Do not include CSAM in the report itself. If you have access to material you believe to be CSAM, do not transmit, copy, or screenshot it. Report it directly to the National Center for Missing & Exploited Children at
report.cybertip.org (CyberTipline) or to your local law enforcement.
How we respond
- Triage within one business day. Reports received at the dedicated child-safety address are routed to the trust & safety team and triaged within one business day of receipt.
- Account action. Where the report is substantiated, the implicated account(s) are immediately suspended and, where the evidence supports it, permanently terminated. Associated data is preserved as needed to support investigation and disclosure to law enforcement.
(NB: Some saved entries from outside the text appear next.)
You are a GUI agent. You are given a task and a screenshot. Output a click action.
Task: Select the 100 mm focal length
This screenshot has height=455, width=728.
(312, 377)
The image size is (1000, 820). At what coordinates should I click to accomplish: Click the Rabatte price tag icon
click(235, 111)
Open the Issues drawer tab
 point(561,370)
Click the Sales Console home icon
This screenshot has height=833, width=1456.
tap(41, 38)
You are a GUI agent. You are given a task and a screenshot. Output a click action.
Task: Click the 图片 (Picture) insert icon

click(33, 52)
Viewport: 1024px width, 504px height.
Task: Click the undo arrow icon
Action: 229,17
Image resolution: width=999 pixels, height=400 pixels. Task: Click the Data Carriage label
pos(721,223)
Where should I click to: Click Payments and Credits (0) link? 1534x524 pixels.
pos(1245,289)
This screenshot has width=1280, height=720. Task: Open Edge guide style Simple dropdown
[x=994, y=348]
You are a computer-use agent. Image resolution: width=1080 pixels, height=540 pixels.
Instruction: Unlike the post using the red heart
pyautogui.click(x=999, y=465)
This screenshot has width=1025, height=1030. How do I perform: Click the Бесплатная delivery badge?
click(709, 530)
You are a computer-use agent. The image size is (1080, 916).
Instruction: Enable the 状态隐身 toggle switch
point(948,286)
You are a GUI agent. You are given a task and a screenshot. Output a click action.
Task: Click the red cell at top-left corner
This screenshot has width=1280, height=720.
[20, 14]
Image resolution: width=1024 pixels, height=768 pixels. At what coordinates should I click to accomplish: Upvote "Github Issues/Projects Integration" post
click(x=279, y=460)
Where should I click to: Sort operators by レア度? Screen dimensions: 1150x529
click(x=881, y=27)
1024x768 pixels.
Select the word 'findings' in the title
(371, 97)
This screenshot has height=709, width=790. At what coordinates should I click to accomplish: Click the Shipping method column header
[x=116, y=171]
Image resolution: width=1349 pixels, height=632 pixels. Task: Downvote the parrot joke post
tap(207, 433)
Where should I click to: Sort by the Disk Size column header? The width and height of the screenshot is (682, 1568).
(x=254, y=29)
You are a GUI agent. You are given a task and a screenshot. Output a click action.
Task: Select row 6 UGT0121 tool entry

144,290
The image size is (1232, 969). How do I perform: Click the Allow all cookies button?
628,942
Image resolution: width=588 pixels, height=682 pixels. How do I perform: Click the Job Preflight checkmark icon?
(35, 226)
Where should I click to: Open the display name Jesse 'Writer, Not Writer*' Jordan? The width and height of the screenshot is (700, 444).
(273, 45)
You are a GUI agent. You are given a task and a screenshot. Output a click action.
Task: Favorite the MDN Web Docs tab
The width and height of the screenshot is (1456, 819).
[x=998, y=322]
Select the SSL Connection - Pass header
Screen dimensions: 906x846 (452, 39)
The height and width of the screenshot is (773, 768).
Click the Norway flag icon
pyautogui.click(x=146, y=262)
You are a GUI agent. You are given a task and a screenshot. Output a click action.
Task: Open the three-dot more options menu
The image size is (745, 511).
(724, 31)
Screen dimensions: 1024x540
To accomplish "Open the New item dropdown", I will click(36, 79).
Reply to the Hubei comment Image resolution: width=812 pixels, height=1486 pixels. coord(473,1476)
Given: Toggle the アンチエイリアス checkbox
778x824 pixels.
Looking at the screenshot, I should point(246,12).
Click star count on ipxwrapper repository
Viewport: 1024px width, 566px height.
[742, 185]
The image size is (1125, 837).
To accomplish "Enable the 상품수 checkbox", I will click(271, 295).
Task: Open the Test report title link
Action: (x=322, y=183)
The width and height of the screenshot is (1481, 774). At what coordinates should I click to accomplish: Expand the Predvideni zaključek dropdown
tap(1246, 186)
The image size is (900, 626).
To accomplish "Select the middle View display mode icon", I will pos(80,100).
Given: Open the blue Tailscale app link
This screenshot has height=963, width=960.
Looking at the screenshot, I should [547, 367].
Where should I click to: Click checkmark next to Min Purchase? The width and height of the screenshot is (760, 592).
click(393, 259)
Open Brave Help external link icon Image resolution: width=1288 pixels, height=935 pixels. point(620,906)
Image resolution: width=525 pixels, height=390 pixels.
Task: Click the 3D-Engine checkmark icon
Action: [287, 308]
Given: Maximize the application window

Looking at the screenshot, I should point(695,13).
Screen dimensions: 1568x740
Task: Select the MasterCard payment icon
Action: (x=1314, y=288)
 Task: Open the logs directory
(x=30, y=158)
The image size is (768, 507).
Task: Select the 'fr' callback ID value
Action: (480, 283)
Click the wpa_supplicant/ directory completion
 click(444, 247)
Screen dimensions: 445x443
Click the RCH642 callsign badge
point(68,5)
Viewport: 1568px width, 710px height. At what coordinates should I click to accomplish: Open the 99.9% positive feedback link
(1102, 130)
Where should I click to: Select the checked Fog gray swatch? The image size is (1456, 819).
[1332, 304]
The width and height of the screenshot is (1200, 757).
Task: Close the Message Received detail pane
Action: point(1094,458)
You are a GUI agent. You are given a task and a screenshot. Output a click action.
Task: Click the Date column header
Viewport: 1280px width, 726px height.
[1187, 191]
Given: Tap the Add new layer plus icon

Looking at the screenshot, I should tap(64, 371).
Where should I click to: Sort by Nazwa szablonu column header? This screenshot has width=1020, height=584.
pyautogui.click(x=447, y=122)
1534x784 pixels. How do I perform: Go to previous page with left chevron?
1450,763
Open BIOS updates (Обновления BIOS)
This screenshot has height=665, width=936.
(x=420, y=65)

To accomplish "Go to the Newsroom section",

- Reporting to authorities. Where AfriX obtains actual knowledge of CSAM, we report it to the National Center for Missing & Exploited Children (NCMEC) CyberTipline as required under U.S. law (18 U.S.C. § 2258A) and to the equivalent national reporting body where required by local law.
- Cooperation with law enforcement. We cooperate fully with law enforcement requests that comply with applicable legal process, and we preserve relevant data on receipt of a valid preservation request.
Designated point of contact
AfriX's designated point of contact for child-safety concerns, including reports of CSAE/CSAM and requests from law enforcement regarding the same, is reachable at safety@lightcode.org. For general legal correspondence (subpoenas, preservation requests, formal legal process), please use legal@lightcode.org.
Updates to these standards
We update these standards as our service evolves and as best-practice guidance from organisations such as NCMEC and INHOPE evolves. The effective date at the top of this page reflects the most recent publication.